[Problem to solve] Print the data that follows, exactly and completely.

(Data records begins)

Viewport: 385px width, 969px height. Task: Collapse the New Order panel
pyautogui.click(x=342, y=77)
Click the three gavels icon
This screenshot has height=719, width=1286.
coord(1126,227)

(Data records ends)

[Solution to this exercise]
Viewport: 385px width, 969px height. Task: Collapse the New Order panel
pyautogui.click(x=342, y=77)
Click the three gavels icon
This screenshot has height=719, width=1286.
coord(1126,227)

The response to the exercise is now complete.